Cloud & MLOps ☁️
Full Data Engineering Pipeline Overview

Full Data Engineering Pipeline Overview

Real-Time Layer

  1. We first have producers, producing into Kinesis data stream and for example, will look at Kinesis data analytics on it to perform a real-time stream of analytics.

  2. We can use lambda to read from that stream and react in real-time or we can just have the new destination, stream into a Kinesis data stream itself or we can even send it to Kinesis data firehose if you wanted to ingest data somewhere.

  3. So, if it goes into the Kinesis data stream, maybe we'll have an application on EC2, they will read out that stream and do some analytics as well and so machine learning, it could definitely talk to Amazon SageMaker service to do some real time ML.

  4. If it's in Kinesis data firehose, it could be converted into ORC format to be sent to Amazon S3 and then loaded into Redshift or it could be sent in JSON format, to Amazon Elastic search service, for example.
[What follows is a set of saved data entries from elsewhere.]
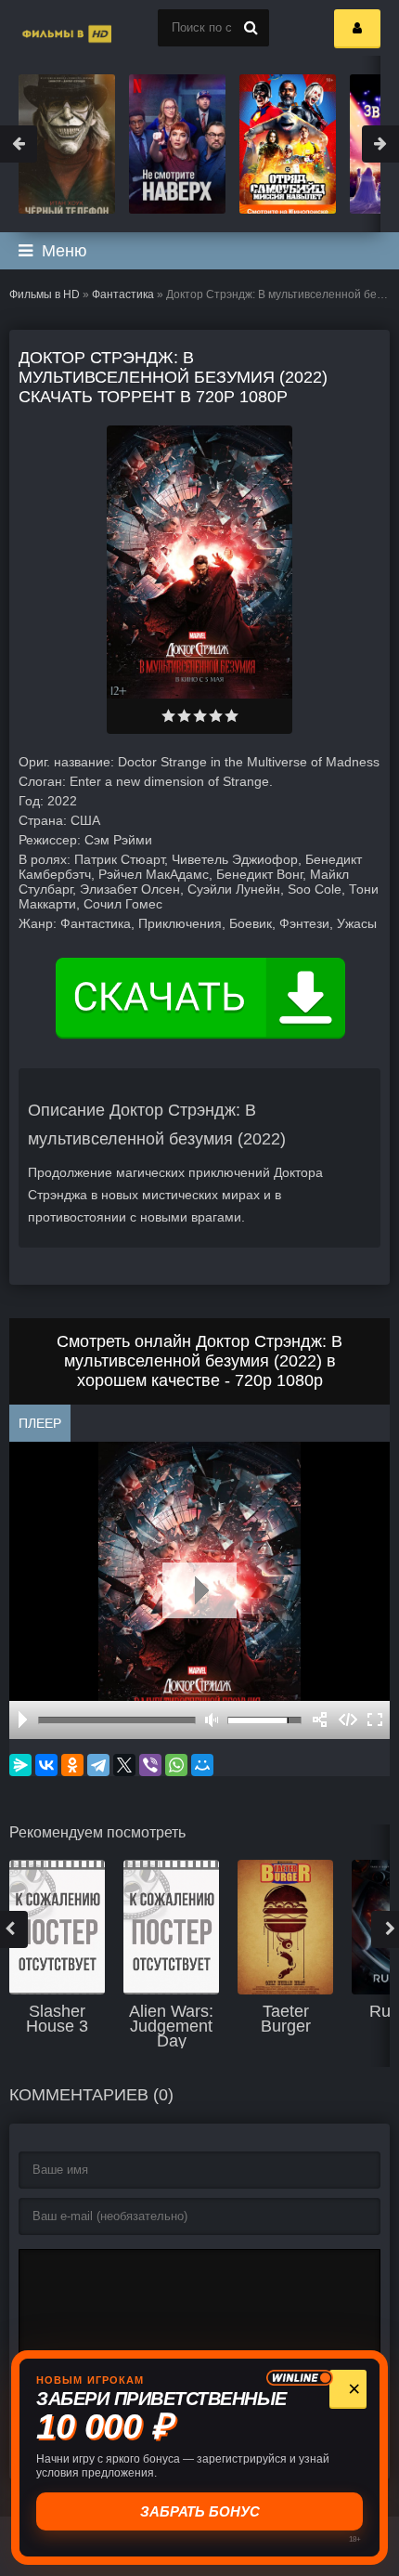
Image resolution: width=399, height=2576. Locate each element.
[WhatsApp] (176, 1765)
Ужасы (357, 923)
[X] (124, 1765)
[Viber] (150, 1765)
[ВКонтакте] (46, 1765)
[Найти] (250, 27)
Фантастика (123, 294)
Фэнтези (304, 923)
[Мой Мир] (202, 1765)
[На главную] (46, 28)
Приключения (180, 923)
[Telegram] (98, 1765)
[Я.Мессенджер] (20, 1765)
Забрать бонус (200, 2511)
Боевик (250, 923)
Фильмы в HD (44, 294)
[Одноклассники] (72, 1765)
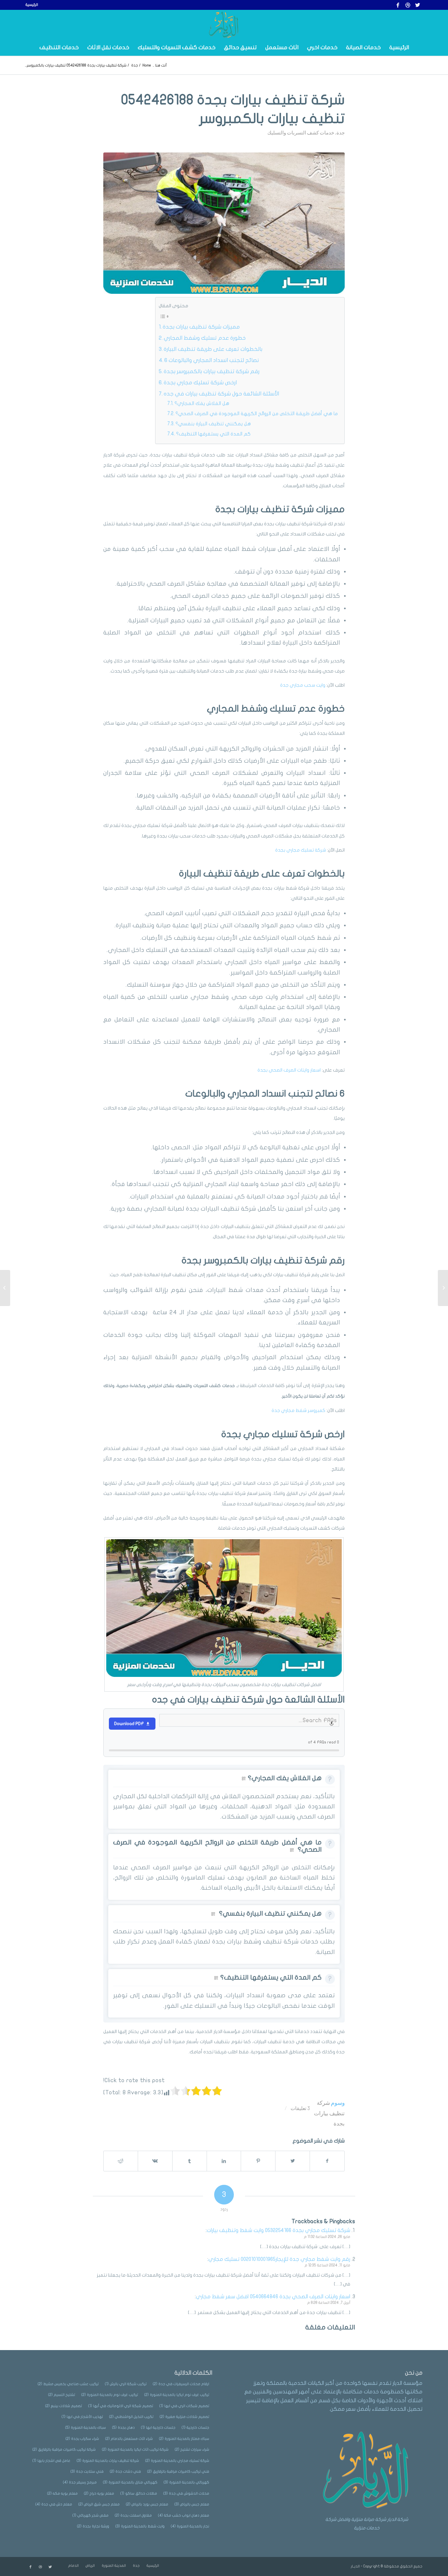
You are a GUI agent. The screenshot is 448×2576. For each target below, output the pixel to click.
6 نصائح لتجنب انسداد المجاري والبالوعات (211, 360)
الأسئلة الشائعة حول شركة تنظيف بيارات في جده (221, 393)
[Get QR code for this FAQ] (243, 1778)
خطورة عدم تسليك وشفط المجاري (205, 338)
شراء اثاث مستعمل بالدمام (129, 2439)
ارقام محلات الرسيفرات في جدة (181, 2384)
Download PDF (129, 1723)
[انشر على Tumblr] (190, 2161)
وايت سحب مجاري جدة (302, 685)
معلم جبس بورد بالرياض (147, 2504)
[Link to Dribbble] (408, 5)
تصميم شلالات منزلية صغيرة (184, 2417)
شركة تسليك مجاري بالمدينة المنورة (177, 2461)
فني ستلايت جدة (87, 2471)
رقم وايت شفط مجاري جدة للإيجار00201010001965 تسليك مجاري (279, 2259)
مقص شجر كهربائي (90, 2515)
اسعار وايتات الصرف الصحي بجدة (289, 1070)
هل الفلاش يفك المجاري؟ (201, 403)
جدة (340, 132)
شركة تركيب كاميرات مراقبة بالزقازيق (64, 2449)
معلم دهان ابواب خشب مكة (183, 2515)
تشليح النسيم (61, 2395)
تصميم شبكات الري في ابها (184, 2406)
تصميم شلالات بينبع (63, 2406)
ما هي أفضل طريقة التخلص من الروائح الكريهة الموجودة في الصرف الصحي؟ (256, 413)
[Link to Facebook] (398, 5)
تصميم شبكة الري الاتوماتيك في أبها (120, 2406)
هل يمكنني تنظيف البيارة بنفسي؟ (213, 423)
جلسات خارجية (195, 2427)
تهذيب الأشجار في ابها (82, 2417)
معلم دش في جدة (53, 2504)
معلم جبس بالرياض (191, 2504)
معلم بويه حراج (99, 2493)
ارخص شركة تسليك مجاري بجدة (200, 382)
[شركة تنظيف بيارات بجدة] (224, 222)
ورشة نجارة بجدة (93, 2526)
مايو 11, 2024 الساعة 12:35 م (327, 2265)
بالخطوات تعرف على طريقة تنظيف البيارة (213, 349)
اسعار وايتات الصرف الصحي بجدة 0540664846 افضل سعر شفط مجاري (273, 2296)
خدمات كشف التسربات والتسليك (300, 132)
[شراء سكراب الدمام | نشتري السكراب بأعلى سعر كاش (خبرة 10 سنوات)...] (443, 1288)
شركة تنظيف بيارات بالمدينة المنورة (108, 2461)
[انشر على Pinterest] (258, 2161)
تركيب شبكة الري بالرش (126, 2384)
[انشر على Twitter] (292, 2161)
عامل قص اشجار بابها (51, 2461)
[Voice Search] (331, 1724)
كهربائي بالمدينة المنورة (186, 2482)
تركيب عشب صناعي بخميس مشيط (68, 2384)
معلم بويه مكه (62, 2493)
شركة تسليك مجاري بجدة (300, 850)
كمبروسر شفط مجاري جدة (298, 1410)
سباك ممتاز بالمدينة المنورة (184, 2439)
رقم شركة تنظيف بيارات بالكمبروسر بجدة (211, 371)
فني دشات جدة (125, 2471)
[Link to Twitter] (417, 5)
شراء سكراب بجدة (82, 2439)
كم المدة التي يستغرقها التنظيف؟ (213, 433)
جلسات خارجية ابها (158, 2427)
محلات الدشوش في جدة (186, 2493)
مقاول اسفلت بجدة (133, 2515)
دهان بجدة (123, 2427)
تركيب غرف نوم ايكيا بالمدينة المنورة (176, 2395)
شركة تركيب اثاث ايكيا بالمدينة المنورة (135, 2449)
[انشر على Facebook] (327, 2161)
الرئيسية (32, 5)
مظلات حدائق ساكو (138, 2493)
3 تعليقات (300, 2108)
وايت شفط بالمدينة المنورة (140, 2526)
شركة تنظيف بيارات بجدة (329, 2112)
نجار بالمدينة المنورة (190, 2526)
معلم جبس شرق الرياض (99, 2504)
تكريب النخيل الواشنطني (131, 2417)
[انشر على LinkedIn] (224, 2161)
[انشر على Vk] (155, 2161)
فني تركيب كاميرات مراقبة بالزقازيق (178, 2471)
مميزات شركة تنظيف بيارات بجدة (201, 327)
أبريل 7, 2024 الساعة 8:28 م (328, 2302)
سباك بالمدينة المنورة (85, 2427)
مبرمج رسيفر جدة (80, 2482)
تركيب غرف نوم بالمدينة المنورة (109, 2395)
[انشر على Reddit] (121, 2161)
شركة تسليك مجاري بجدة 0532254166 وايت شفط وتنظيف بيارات (278, 2230)
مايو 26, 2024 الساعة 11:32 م (327, 2237)
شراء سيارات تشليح (192, 2449)
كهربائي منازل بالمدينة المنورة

  5. Also we don't necessarily have to produce two Kinesis data streams, we can also produce to Kinesis data firehose and from there, for example, send it in parquet format into an Amazon S3 and, as we all know already, we can connect Amazon Kinesis data firehose to Amazon Kinesis data analytics,

This just shows you a lot of different combinations we can have with Kinesis data streams, Kinesis data analytics, firehose and so on.

Video Layer

  1. We have video producers and for example, it could be a camera but also be a DeepLens device and we got sent into a Kinesis video stream.

    • Remember one stream per device.
  2. Maybe we'll have Rekognition that reads from that video stream and produces another Kinesis data stream that's full of data and from this we know we can have Amazon EC2, Kinesis data firehose, or Kinesis data analytics, just reading of that stream and doing what we need to do.

  3. Alternatively, we could just have Amazon EC2 instances reading of the Kinesis video stream and then talking to Sage maker to produce another Kinesis data stream that may be taken in by Lambda.

    • To react in real-time to notifications, for example when something looks wrong in a video.

Batch Layer

  1. The batch layer is about taking data and transforming it, and so on.

  2. So say your data lives on premise, in MySQL, and we first use database migration service to send it all the way to RDS. This is a one-to-one mapping, there is no data transformation, it just sends and replicates the data from on-premise to RDS.

  3. Then we want to analyze this data, so we'll use a data pipeline to take the data from RDS and maybe place it in an Amazon S3 bucket as a CSV format.

  4. We could do the exact same thing with Dynamo DB, going through the data pipeline and insert into JSON formats in your Amazon S3 Bucket.

  5. Then we need to transform the data with an ETL, into a format we like, so we can use glue ETL to do some ETL and also convert it at the very end into the parquet format into Amazon S3

    • Say our jobs create many, many different files, we could add an AWS batch task. That would be cleaning up your S3 buckets once a day.

    • So this would be a perfect use case for batch because batch wouldn't transform data, it would just clean up some files in your Amazon S3 buckets from time to time.

  6. Okay, so how do we orchestrate all these things? Well, step-functions would be great for that, to just make sure that the pipeline can be reactive, responsive, and can track all the executions of the entire different services,

  7. Now we have the data in so many different places, it would be great to have AWS glue data catalog to know what data is where and what is the schema - so as such - we will deploy crawlers into Dynamo DB, RDS, S3, and so on to create that data catalog and keep it updated with the schemas

Analytics layer

  1. Finally there is the analytics layer, so data is in Amazon S3 and we want to analyze it, so we could use EMR which is Hadoop, spark, hive, and so on

  2. We could use redshift or redshift spectrum to do data warehousing

  3. Or we could even create a data catalog to have all the data in S3 being indexed and this schema will be created and so we can use Amazon Athena in a server less fashion to analyze the data from S3

  4. Then when we have analyzed the data maybe we want to visualize it. And so we'll use QuickSight to do visualization on top of redshift or Athena.